#### Tasks to carry out:
(1) From the passage comparing Manubot with Quarto, extract the wording that begins with "Project shape. Manubot" and ends after "or a poster.".
(2) Copy the records exactly, from their first line through the line containing "pyautogui.click(x=312, y=65)".
══ Excerpt ══
Project shape. Manubot is manuscript-shaped by design — the rootstock template assumes a single document with sequential content/01.foo.md, 02.bar.md, etc. that get concatenated at build. Quarto covers manuscripts but also books, websites, slides, dashboards, and courseware — each a first-party project type with its own conventions. quartobot ships manuscript and book templates today; the same pre-render hook works on every Quarto project type, so the pattern travels with you if you later want a book, a course site, or a poster.

Citation invocation. Manubot ships pandoc-manubot-cite, a pandoc filter you can declare in _quarto.yml. quartobot doesn’t use that filter. Instead, quartobot resolve runs as a Quarto pre-render hook before pandoc starts and writes CSL JSON to references.json; pandoc citeproc reads that file directly with no custom filter in the chain. The rationale is in docs/citation-pipeline.md — two material UX gotchas in the filter shape (manubot’s pandoc 3.x version check, the resolver’s PATH requirement at render time) become structurally unreachable under the pre-render seam, and the seam opens a citation-plugin architecture that the filter form couldn’t support.
═══
══ Data section ══
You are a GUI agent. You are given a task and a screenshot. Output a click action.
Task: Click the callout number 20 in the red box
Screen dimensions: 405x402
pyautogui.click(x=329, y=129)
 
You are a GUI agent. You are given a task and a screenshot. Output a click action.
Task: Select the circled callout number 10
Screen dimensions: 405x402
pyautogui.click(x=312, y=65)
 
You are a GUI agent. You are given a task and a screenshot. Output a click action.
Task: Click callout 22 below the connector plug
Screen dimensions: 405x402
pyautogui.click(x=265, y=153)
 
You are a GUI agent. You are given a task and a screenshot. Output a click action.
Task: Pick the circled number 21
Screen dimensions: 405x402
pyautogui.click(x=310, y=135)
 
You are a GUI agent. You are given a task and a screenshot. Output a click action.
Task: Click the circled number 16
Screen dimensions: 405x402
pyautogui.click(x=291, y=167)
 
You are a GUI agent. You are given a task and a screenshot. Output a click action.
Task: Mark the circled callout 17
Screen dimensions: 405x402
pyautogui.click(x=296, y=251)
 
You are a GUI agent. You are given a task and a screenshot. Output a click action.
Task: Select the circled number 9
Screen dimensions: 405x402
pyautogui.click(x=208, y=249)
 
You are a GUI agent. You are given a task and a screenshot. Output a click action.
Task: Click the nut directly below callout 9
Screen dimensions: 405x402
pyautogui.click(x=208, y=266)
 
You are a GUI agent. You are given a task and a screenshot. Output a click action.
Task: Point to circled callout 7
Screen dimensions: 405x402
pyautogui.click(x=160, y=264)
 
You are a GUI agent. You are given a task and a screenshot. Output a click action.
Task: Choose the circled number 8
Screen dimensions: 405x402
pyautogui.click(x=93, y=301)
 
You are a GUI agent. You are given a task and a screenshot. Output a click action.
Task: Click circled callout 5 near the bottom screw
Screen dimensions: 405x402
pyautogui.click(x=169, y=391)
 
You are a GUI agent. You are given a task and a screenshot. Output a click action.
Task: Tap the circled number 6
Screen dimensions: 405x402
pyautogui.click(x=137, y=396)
═══
#### Answers to each task:
(1)
Project shape. Manubot is manuscript-shaped by design — the rootstock template assumes a single document with sequential content/01.foo.md, 02.bar.md, etc. that get concatenated at build. Quarto covers manuscripts but also books, websites, slides, dashboards, and courseware — each a first-party project type with its own conventions. quartobot ships manuscript and book templates today; the same pre-render hook works on every Quarto project type, so the pattern travels with you if you later want a book, a course site, or a poster.

(2)
You are a GUI agent. You are given a task and a screenshot. Output a click action.
Task: Click the callout number 20 in the red box
Screen dimensions: 405x402
pyautogui.click(x=329, y=129)
 
You are a GUI agent. You are given a task and a screenshot. Output a click action.
Task: Select the circled callout number 10
Screen dimensions: 405x402
pyautogui.click(x=312, y=65)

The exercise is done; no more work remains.